Rasheed Hazzard

Personal information
- Born: August 5, 1976 (age 48) Los Angeles, California
- Nationality: American
- Listed height: 6 ft 0 in (1.83 m)

Career information
- High school: Venice (Los Angeles, California)
- College: George Washington (1994–1998)
- NBA draft: 1998: undrafted
- Position: Guard

Career history

As a coach:
- 2000–2005: Venice HS
- 2005–2006: Portland (assistant)
- 2006–2011: Los Angeles Lakers (scout / assistant)
- 2006–2011: Los Angeles D-Fenders (assistant)
- 2014–2017: New York Knicks (assistant)
- 2020: Veltex Shizuoka (associate HC)
- 2020–2023: NBA G League Ignite (assistant)
- 2023: Cape Town Tigers

Career highlights
- As assistant coach: NBA champion (2010);

= Rasheed Hazzard =

American basketball coach (born 1976)

Rasheed Abdulrahman Hazzard (born August 5, 1976) is an American basketball coach. He was the current head coach of the Cape Town Tigers of the Basketball Africa League (BAL) in 2023. Hazzard is the son of Walt Hazzard who played for the Los Angeles Lakers. He played collegiately for George Washington University.

== Career ==
Hazzard started his coaching career as head coach of Venice High School in Los Angeles, staying there for five years. He then joined the college team Portland Pilots as assistant coach.

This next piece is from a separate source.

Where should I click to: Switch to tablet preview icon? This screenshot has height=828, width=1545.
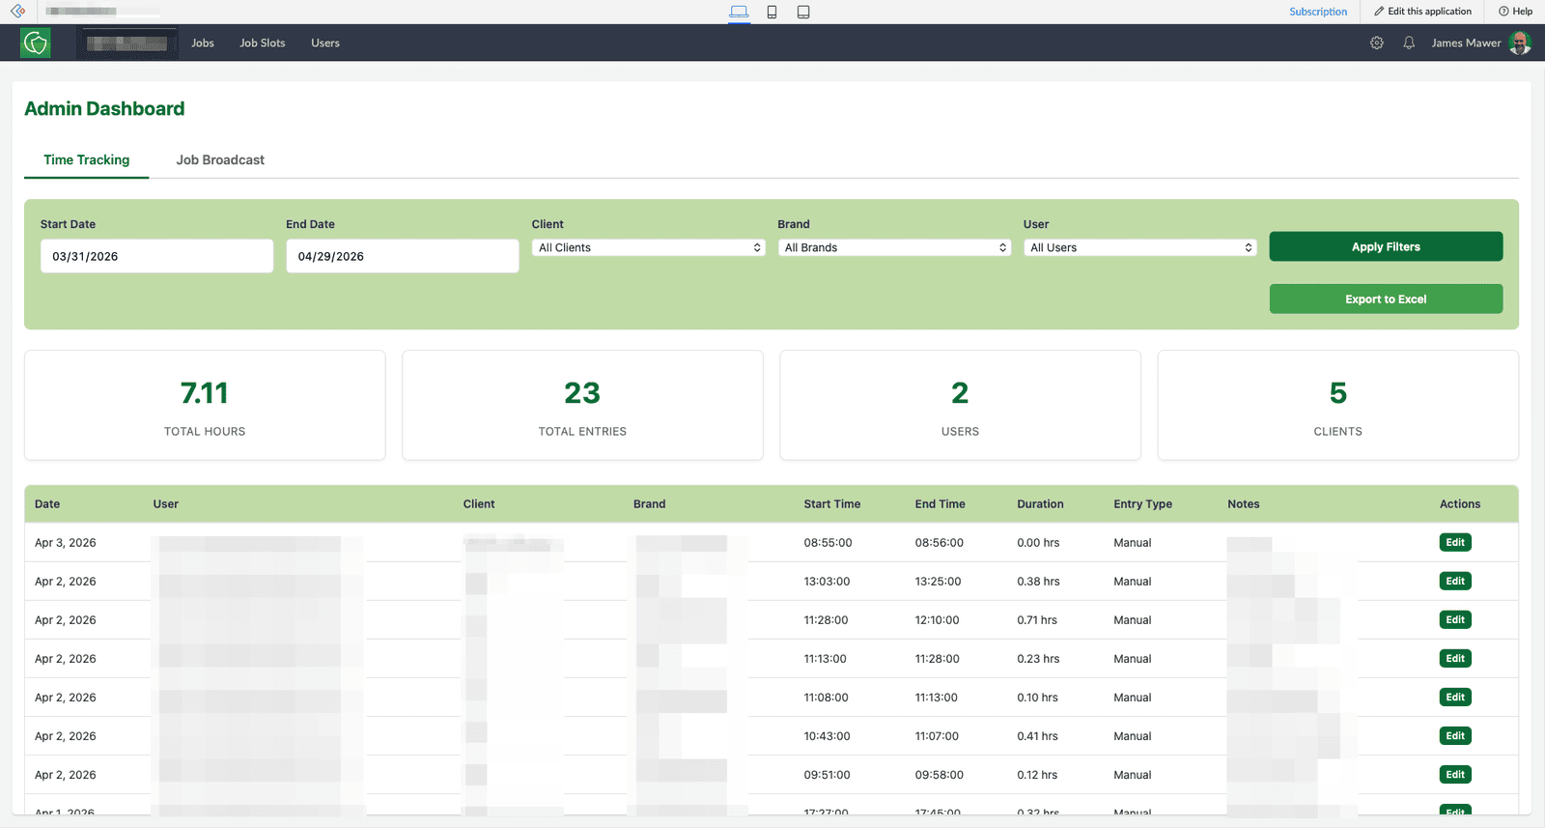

In 2006, he entered the Los Angeles Lakers organisation where he had different roles over the next five seasons. He was a part-time scout for the Lakers, while also being an assistant for the NBA D-League's Los Angeles D-Fenders part-time.

In 2014, Hazzard joined the New York Knicks as an assistant coach, where he would stay for three seasons.

On January 19, 2020, Hazzard was announced as the associate head coach for Veltex Shizuoka of the Japanese B.League.

Following his return to the United States, Razzard joined the NBA G League Ignite team as assistant.

In January 2023, the South African club Cape Town Tigers announced Hazzard as their new head coach. He guided the Tigers to a fourth place and a 2–3 record in the Nile Conference, successfully qualifying for the playoffs.